# START OF TASK INPUT

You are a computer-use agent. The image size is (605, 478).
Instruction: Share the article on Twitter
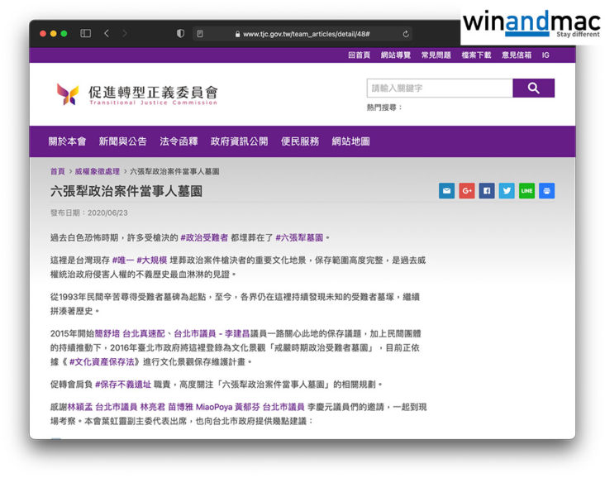(507, 191)
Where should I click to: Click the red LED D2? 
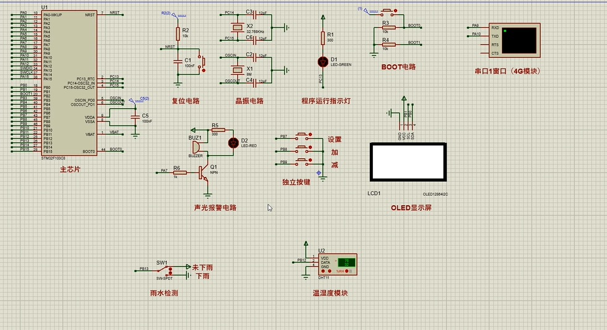point(233,143)
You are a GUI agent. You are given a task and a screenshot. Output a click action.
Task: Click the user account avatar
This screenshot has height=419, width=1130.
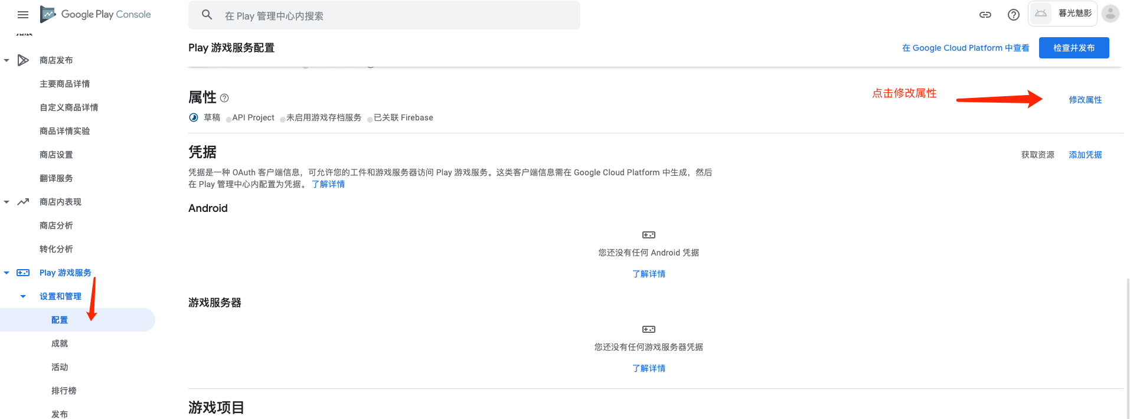1110,14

# END OF TASK INPUT

# WHAT THE TASK ASKS
Give every line of the rows above as a JSON list of strings, one string per line and no blank lines, leaving out the pictures.

# TASK RESPONSE
[
  "You are a computer-use agent. The image size is (605, 478).",
  "Instruction: Share the article on Twitter",
  "(507, 191)",
  "Where should I click to: Click the red LED D2? ",
  "point(233,143)",
  "You are a GUI agent. You are given a task and a screenshot. Output a click action.",
  "Task: Click the user account avatar",
  "This screenshot has height=419, width=1130.",
  "1110,14"
]